TASK A –
Using the header of the article on virtual mass casualty training, answer the following, one line per answer:
(i) In which journal, and on what date, was the article published?
(ii) Which department and institution is Vishnu Mudrakola affiliated with?
(iii) In what town is the Jerry M. Wallace School of Osteopathic Medicine department located?
TASK B – Continue the header of the article on virtual mass casualty training from where it stops.

EXCERPTED PASSAGE –
#####

A Low-Cost, Low-Tech Virtual Mass Casualty Training Simulation for Undergraduate Medical Education

Samuel Kolb; Puja Patel; Vishnu Mudrakola; Dhimitri A Nikolla; Amanda Lee; Dusty Barbour; Kaitlin M Bowers

doi:10.7759/cureus.69603

A Low-Cost, Low-Tech Virtual Mass Casualty Training Simulation for Undergraduate Medical Education

Cureus. 2024 Sep 17;16(9):e69603. doi: 10.7759/cureus.69603. eCollection 2024 Sep.

Authors

Samuel Kolb¹, Puja Patel¹, Vishnu Mudrakola², Dhimitri A Nikolla^{3

4}, Amanda Lee¹, Dusty Barbour¹, Kaitlin M Bowers¹

Affiliations

¹ Department of Emergency Medicine, Jerry M. Wallace School of Osteopathic Medicine, Campbell University, Lillington, USA.
² Department of Emergency Medicine, Summa Health, Akron, USA.
³ Department of Internal Medicine/Emergency Medicine, Lake Erie College of Osteopathic Medicine, Erie, USA.
⁴ Department of Emergency Medicine, Allegheny Health Network, Erie, USA.

#####

DATASET EXCERPTS –
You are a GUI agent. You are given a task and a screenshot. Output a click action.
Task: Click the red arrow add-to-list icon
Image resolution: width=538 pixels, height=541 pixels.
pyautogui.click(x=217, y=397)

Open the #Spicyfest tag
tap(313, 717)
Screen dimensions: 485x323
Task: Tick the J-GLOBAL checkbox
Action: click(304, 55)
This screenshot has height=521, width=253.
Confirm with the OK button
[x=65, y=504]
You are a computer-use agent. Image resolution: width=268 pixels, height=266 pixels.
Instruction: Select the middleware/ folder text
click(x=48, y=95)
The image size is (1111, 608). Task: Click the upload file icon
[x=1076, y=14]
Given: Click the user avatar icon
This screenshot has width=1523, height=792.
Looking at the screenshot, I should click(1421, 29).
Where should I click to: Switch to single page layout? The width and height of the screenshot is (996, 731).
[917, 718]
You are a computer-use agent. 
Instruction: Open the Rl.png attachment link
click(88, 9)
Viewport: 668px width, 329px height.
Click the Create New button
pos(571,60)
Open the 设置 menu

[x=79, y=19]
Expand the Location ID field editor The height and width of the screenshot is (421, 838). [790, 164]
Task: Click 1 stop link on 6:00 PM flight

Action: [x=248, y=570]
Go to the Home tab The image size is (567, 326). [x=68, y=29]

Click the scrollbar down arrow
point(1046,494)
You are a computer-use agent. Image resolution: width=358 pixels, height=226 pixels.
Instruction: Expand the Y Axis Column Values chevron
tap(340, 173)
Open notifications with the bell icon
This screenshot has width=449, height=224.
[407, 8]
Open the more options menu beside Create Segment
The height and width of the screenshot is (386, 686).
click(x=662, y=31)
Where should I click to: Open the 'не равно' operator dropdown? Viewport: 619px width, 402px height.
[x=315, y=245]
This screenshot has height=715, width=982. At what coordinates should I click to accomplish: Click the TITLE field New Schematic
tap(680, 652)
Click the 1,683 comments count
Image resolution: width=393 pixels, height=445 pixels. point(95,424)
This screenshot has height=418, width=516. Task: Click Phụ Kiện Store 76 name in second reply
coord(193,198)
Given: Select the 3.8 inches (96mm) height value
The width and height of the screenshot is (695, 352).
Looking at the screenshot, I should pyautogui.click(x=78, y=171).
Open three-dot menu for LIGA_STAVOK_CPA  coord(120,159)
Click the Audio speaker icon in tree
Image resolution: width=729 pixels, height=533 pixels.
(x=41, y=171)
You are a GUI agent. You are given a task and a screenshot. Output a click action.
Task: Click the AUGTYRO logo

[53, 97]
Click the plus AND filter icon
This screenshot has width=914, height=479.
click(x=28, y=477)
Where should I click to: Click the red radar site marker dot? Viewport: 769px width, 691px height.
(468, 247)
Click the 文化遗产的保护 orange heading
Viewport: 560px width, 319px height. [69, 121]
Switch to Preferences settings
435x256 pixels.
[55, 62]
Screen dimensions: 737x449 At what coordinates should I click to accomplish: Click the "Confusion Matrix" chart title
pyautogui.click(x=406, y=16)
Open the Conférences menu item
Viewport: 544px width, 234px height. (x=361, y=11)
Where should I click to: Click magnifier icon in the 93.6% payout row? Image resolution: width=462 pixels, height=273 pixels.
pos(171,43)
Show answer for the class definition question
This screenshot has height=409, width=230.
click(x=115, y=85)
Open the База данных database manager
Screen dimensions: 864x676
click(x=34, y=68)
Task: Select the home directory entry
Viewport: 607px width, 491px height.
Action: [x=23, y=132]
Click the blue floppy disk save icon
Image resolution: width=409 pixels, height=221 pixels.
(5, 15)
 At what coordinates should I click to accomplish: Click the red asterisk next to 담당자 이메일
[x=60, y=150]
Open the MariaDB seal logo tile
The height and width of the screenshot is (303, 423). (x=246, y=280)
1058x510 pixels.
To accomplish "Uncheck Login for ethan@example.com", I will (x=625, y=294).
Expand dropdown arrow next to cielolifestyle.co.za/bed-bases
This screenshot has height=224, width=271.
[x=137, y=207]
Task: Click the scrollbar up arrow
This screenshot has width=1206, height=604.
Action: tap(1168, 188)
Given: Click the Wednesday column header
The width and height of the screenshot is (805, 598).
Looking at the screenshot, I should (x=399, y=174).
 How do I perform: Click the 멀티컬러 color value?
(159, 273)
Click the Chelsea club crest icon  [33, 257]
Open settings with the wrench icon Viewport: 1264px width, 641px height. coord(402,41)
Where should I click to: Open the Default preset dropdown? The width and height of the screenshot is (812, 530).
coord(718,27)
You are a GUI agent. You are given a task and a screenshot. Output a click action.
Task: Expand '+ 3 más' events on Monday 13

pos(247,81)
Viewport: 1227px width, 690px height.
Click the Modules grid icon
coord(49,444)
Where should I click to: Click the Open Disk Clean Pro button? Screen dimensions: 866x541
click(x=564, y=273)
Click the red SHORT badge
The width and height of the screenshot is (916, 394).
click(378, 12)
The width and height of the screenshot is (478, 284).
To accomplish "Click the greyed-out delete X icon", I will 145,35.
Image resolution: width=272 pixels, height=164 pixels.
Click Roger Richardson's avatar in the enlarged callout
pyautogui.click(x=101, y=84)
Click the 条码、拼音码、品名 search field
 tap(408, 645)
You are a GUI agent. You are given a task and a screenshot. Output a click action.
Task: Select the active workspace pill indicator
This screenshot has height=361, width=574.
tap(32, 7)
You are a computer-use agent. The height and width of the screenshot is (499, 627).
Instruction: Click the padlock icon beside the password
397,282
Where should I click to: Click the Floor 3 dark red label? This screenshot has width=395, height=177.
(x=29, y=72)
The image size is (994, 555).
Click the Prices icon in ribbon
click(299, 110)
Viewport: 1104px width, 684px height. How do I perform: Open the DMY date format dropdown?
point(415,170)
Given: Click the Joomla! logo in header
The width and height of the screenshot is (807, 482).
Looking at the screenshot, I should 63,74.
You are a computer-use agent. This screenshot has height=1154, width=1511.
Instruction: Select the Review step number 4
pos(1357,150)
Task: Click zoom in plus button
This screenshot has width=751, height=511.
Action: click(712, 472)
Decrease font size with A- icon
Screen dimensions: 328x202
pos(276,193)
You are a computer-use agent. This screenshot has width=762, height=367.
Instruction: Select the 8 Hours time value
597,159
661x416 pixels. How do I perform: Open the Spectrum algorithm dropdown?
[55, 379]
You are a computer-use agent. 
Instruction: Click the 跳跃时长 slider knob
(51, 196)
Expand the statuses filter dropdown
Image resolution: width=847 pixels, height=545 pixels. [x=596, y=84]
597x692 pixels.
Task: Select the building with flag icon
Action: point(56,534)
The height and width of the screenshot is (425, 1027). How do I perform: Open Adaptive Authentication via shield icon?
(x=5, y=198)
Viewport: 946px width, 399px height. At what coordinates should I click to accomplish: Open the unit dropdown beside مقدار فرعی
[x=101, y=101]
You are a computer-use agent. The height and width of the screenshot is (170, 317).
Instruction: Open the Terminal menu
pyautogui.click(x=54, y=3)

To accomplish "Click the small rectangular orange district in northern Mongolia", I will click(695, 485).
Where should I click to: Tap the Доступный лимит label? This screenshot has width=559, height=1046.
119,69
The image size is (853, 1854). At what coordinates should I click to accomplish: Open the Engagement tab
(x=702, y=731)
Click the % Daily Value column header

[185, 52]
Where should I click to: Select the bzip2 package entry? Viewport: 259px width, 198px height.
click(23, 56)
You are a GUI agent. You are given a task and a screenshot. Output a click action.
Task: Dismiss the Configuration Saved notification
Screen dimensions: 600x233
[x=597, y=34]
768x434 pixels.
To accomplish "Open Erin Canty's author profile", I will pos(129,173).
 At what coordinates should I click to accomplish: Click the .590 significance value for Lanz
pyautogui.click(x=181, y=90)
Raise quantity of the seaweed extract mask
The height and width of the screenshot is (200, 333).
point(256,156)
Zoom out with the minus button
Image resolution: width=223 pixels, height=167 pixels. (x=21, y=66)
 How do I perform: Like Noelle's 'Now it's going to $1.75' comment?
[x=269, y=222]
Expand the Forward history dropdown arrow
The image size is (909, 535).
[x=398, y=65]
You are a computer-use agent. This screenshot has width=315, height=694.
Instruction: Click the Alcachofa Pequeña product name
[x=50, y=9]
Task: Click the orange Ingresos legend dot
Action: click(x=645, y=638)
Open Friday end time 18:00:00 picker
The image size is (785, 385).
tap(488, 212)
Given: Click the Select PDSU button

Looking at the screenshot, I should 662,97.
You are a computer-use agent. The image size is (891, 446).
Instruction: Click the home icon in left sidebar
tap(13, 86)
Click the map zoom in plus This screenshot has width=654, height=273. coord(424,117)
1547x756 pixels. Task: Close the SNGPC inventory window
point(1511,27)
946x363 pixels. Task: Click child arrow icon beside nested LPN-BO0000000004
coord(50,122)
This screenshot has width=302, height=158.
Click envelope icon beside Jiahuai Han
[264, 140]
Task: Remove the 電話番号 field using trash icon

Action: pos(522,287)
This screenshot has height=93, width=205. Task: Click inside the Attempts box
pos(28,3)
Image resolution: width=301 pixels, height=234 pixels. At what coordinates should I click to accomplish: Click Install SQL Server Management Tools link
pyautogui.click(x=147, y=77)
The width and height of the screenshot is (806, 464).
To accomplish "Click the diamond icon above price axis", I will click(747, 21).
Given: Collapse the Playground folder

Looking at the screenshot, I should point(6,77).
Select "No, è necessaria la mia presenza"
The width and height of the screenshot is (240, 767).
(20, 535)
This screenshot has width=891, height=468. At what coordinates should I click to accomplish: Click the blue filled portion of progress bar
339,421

#####

EXERCISE ANSWER A –
(i) Cureus, September 17, 2024
(ii) Department of Emergency Medicine, Summa Health, Akron, USA
(iii) Lillington, USA

EXERCISE ANSWER B –
Abstract

Background: Mass casualty incident (MCI) training effectively increases trainees' knowledge and confidence when implemented in a live, in-person setting. In-person MCI training is resource-intensive, but virtual MCI training models are an alternative with similar effectiveness at a lesser cost. However, most of these validated virtual options are based on high-tech virtual reality (VR) programs. We designed and implemented a low-tech, low-cost virtual MCI training model for third-year medical students, using Google Jamboard^TM (Google, Mountain View, CA) and Zoom^TM (Zoom Video Communications, Inc., San Jose, CA) as the primary technological platforms.

Methods: Learners were instructed on the adult simple triage and rapid treatment (START) and the pediatric JumpSTART triage algorithms over Zoom^TM. In small groups, students used a gameboard on Google Jamboard^TM to simulate a scene at an MCI where they were tasked with triaging 25 patients in 30 minutes, followed by a debriefing session. Students were surveyed on their perceived understanding of the triage algorithms and confidence before and after the event using a 5-point Likert scale (poor, fair, good, very good, and excellent). Pre- and post-event scores were compared using paired, two-sample, and two-tailed t-tests. We considered a p value of <0.01 significant to correct for multiplicity using the Bonferroni method.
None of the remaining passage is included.